MARION COUNTY, Ind. — Joshua Hoffer is an IU medical student who isn’t ready yet to see patients, but he can still hit the streets of Indianapolis in the fight to find a cure for the coronavirus.
“I got into medicine because I wanted to be able to do things hands-on and be able to interact with my community and be able to do that.”
Hoffer was among the first medical students to walk the neighborhoods of Indianapolis Monday dropping off coronavirus testing kits at the homes of volunteers in the Tracking Asymptomatic COVID-19 Through Indianapolis Communities study.
“We know people can carry the virus without having any symptoms. We call those asymptomatic spreaders,” said Dr. Jim Wood, Pediatric Infectious Disease Physician at Riley Children’s Hospital, “and so we want to know, what is the prevalence or what is the number of people in your community that have the coronavirus without having any symptoms at all? Figuring that out can actually really help us figure out ways to slow down the spread and keep everybody safe.”
Participants were self-chosen through the All IN For Health study by the IU Medical School at Allin4health.info.
“I can’t cure the common cold and I sure can’t cure this, but I can maybe help somebody avoid this,” said Sue Stewart as she sat on her back porch in an interview provided to FOX59 News by the IU Medical School. “It’s a virus. Who knows how its gonna act? How its gonna respond? This could be our plague.”
Teams of students fan out through neighborhoods, contact volunteer participants, and leave test kits at their front doors, waiting for a follow-up phone call to retrieve the sample to be tested at a lab at Purdue University.
The team will follow up with each participant. Those with a negative result will receive a text message while those with a positive result will receive a phone call.
“I think research is the single most important thing that we can do not being in a hospital on the frontlines right now it’s the only way we can gather data and try to guide our policy and try to guide how the world reopens up in the next couple weeks,” said Maddy Vonderohe, one of the IU student volunteers. “It’s been really exciting to see that participants are really willing to help us out and help us gather this research.”

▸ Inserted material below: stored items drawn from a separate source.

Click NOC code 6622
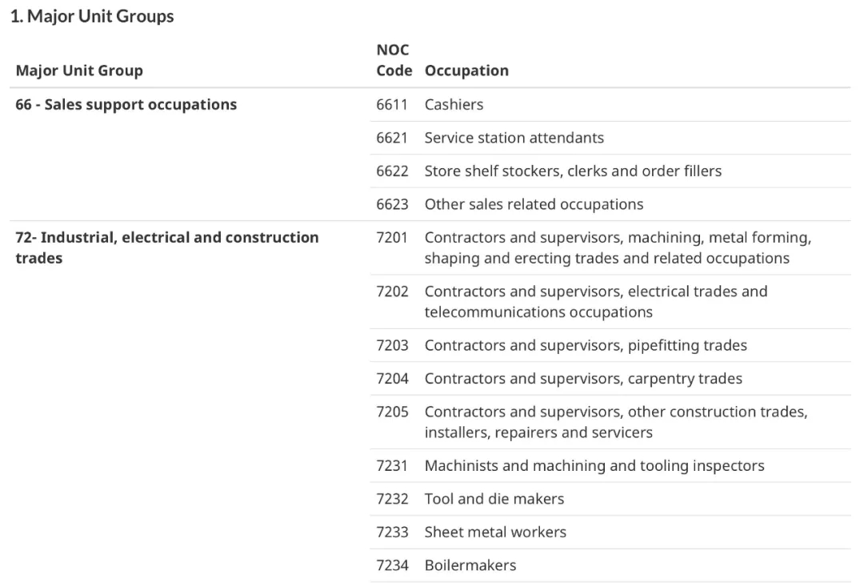Screen dimensions: 864x583 click(392, 171)
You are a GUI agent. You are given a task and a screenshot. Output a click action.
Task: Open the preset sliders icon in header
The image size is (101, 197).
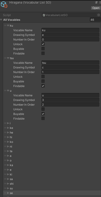pos(96,2)
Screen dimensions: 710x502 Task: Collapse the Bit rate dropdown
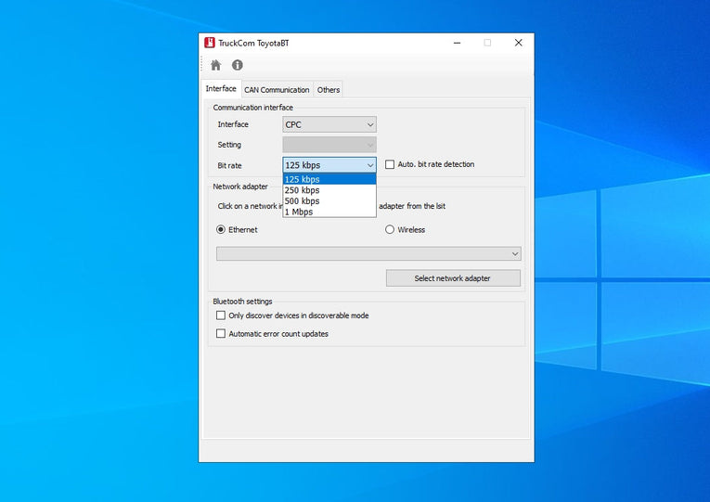tap(329, 165)

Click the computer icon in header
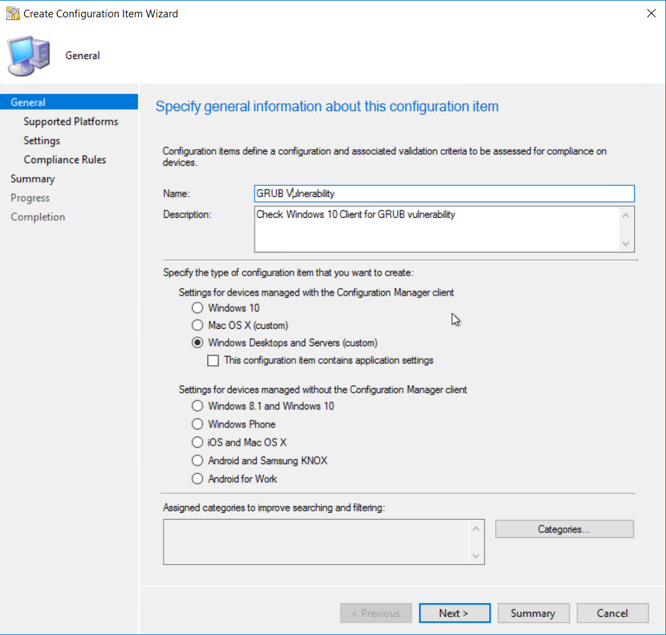click(x=29, y=56)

The TACTIC study is different from the statewide at-random study announced last week by the Indiana State Department of Health.
State Health Commissioner Dr. Kristina Box indicated that tracing the path of coronavirus locally would be up to county health departments in Indiana.
A recommendation by the National Association of County & City Health Officials estimates it would take 300 volunteers fanning out throughout the city to do widespread tracing of the virus in Indianapolis.